Questions about personal theories are rarely on topic here. Since many people see the existence of a tag for a given subject as strong evidence that the subject is on-topic on the site, adding a tag for them would send a completely wrong message about their topicality. To say it explicitly: it would be actively harmful to do so.
As for your comments:
I'd suggest your approach amounts to sticking our heads in the sand and pretending they don't exist.
It isn't. It amounts to saying as clearly as we can that we do not want those questions here.
Also, questions don't always get closed simply because they get lost in the flood of new question and no one does a final vote.
That last bit is completely incorrect. "No one does a final vote" isn't a reason why questions slip through the cracks - that's not how the Close Votes review queue works. If a question has pending close-votes on it, it will go to the closure review queue and it won't leave the queue until either it is closed or it gets three explicit Leave Open votes.
It can indeed happen, though, that a given off-topic question will get lost in the flood of new questions and no one does the initial vote which would kick-start the review process, and said off-topic question will remain open for months or even years. That's not a reason to give up, though - those examples are the minority and they should be fixed as and when they turn up. They're absolutely not a reason to bend site policy into harmful shapes just because our moderation is imperfect.
More importantly, though: your proposed tag is a meta tag. Meta tags are, in essence, tags that describe what a question is like, rather than what a question is about. During its initial years, Stack Overflow had a long process of dealing with meta tags, and the core lesson learned was that it is very hard to make them work appropriately and that they are very rarely worth the trouble.

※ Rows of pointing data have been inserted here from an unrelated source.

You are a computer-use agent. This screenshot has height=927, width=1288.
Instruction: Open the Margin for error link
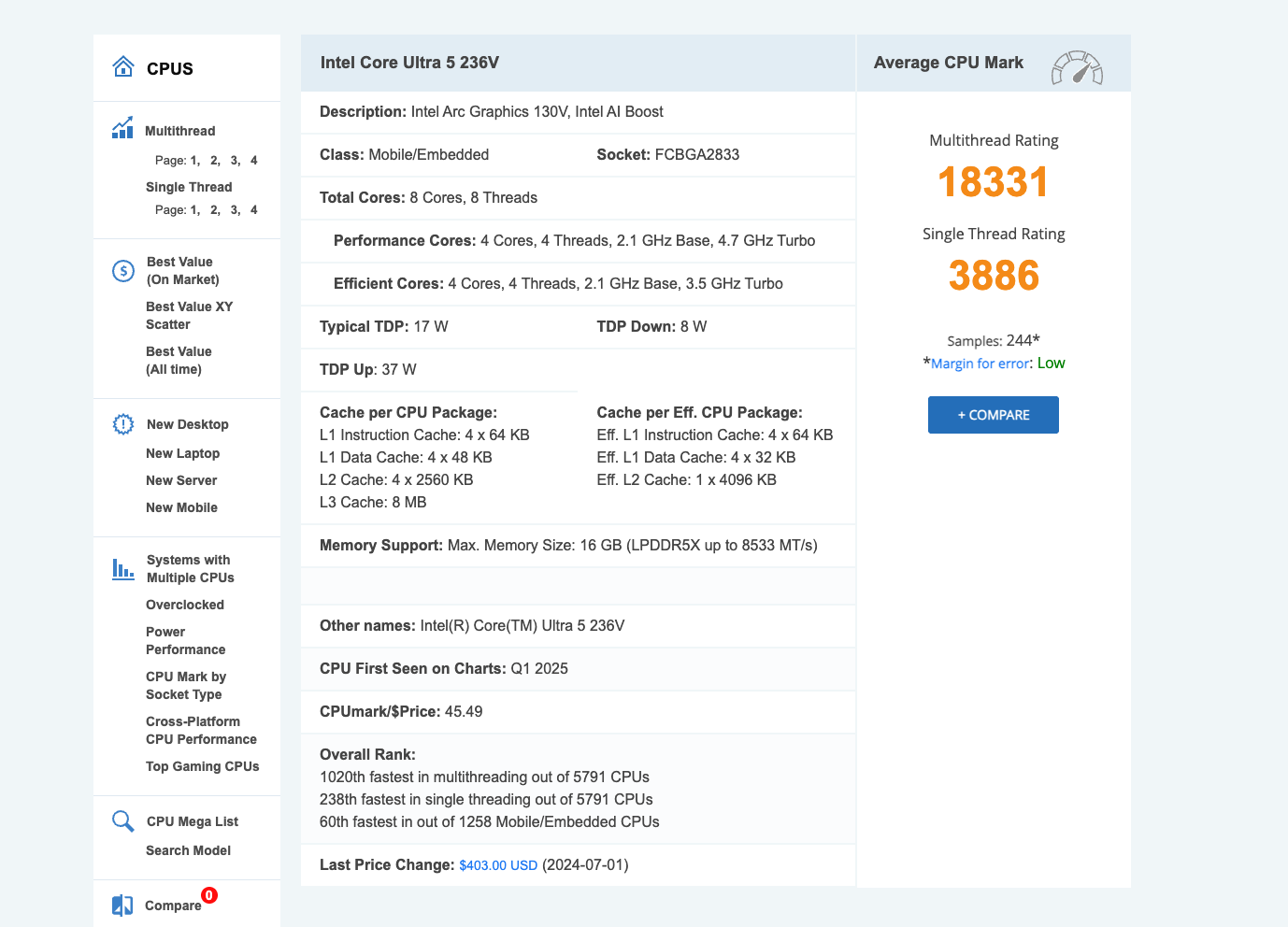click(x=980, y=364)
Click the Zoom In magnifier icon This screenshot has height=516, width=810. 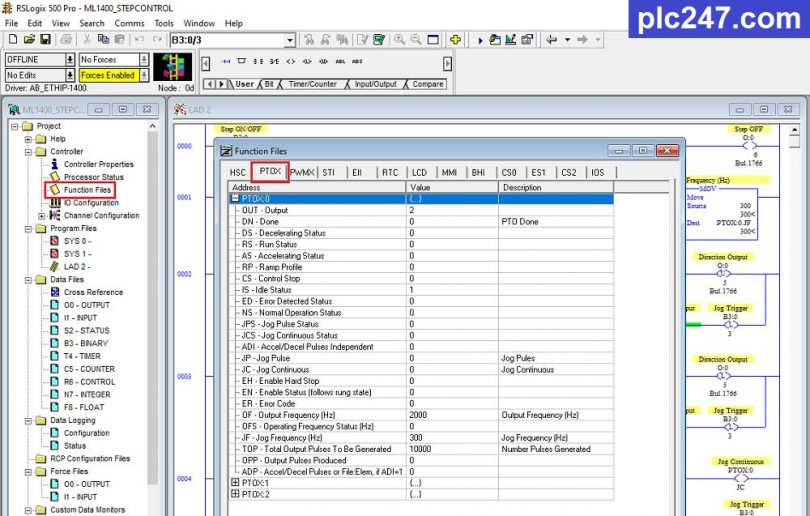[399, 39]
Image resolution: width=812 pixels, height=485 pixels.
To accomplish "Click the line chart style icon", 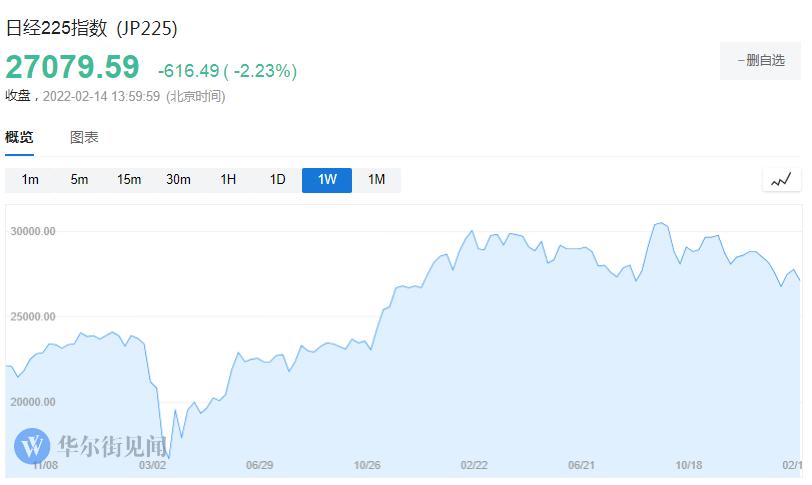I will [781, 180].
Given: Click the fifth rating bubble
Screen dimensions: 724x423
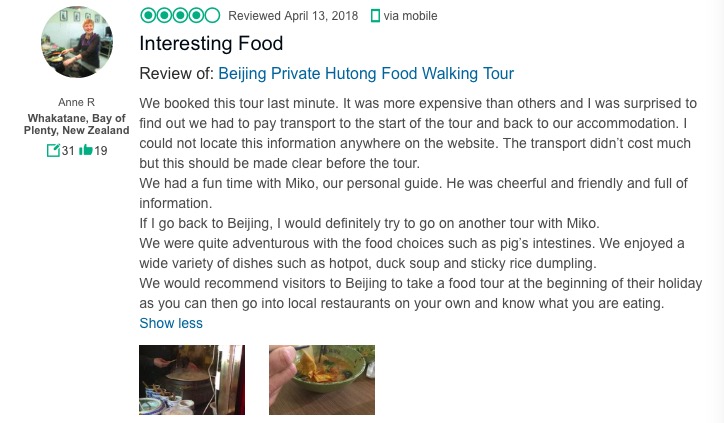Looking at the screenshot, I should pos(212,15).
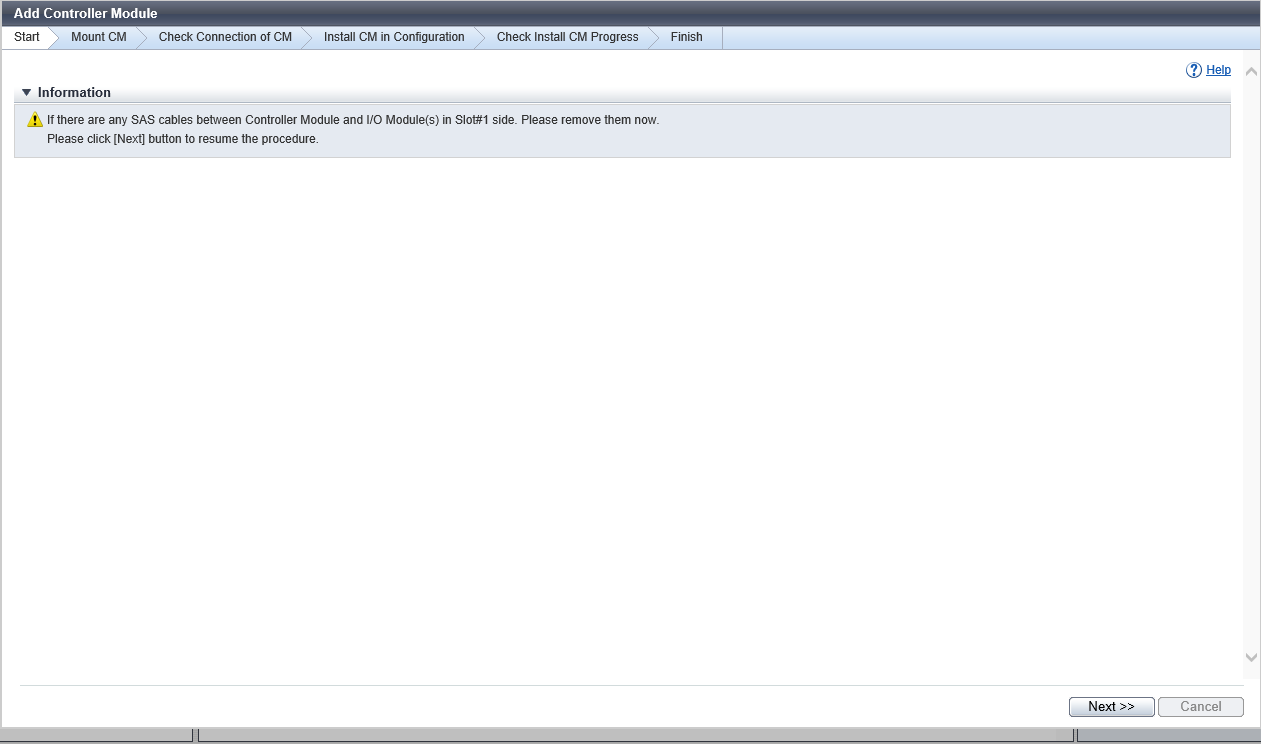Click the left divider on bottom status bar
The height and width of the screenshot is (744, 1261).
tap(195, 736)
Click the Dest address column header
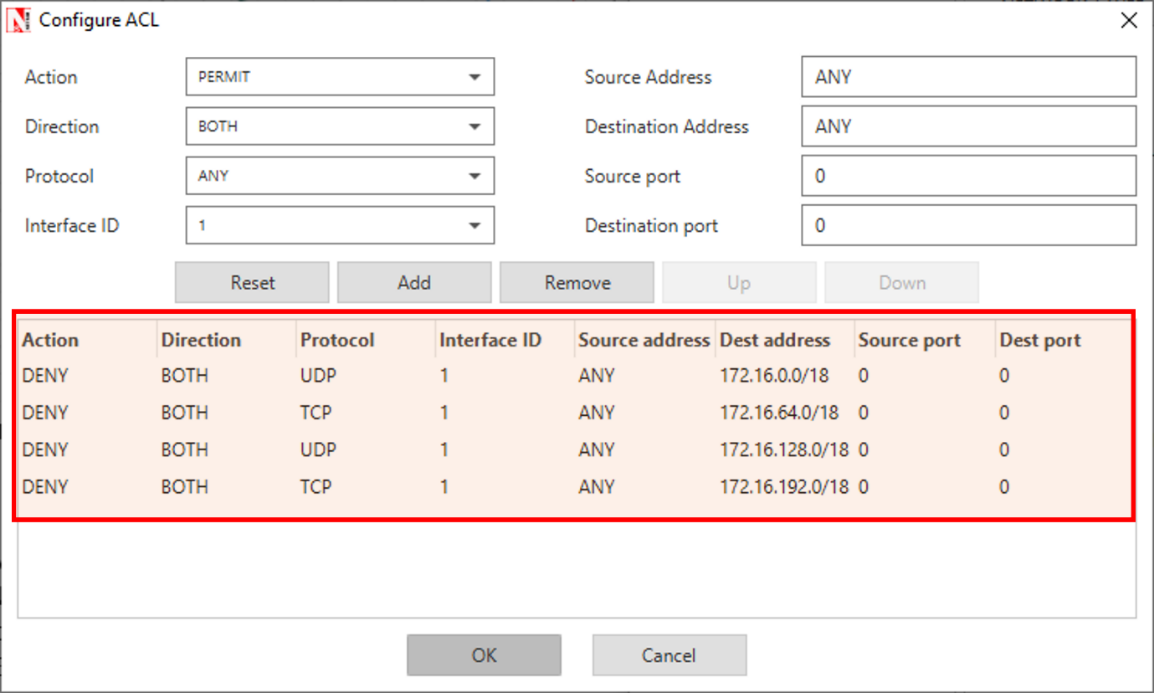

This means that there isn't quite a complete blanket ban on meta tags throughout SE, but there is a very strong directive to only use them if they're really, truly needed. On this site, the only two meta tags are homework-and-exercises and resource-recommendations, both of which cover a substantial number of questions and provide a meaningful tool for the mechanics of the site moderation, and both of which are under reasonably strict rules on their usage. Your tag proposal fails that first criterion - there simply isn't the quorum of on-topic questions in that category needed to justify the trouble of a meta tag.